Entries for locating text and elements
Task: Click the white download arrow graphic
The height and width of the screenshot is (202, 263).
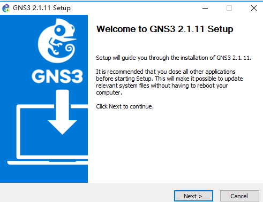Action: [62, 112]
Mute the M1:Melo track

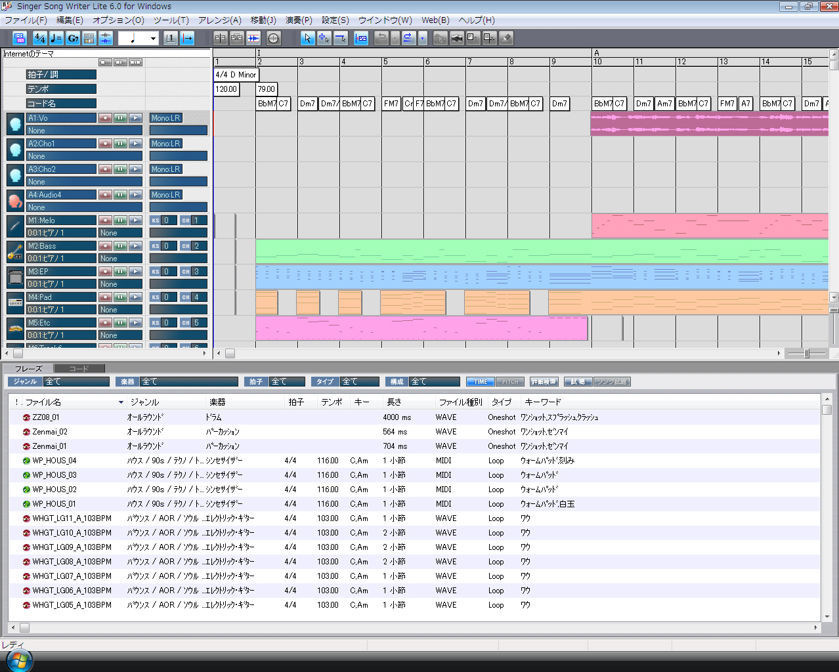[119, 220]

### What to do
Copy every line of the items above word for word, omitting the pictures.

### Exercise output
Task: Click the white download arrow graphic
The height and width of the screenshot is (202, 263).
Action: [62, 112]
Mute the M1:Melo track

[119, 220]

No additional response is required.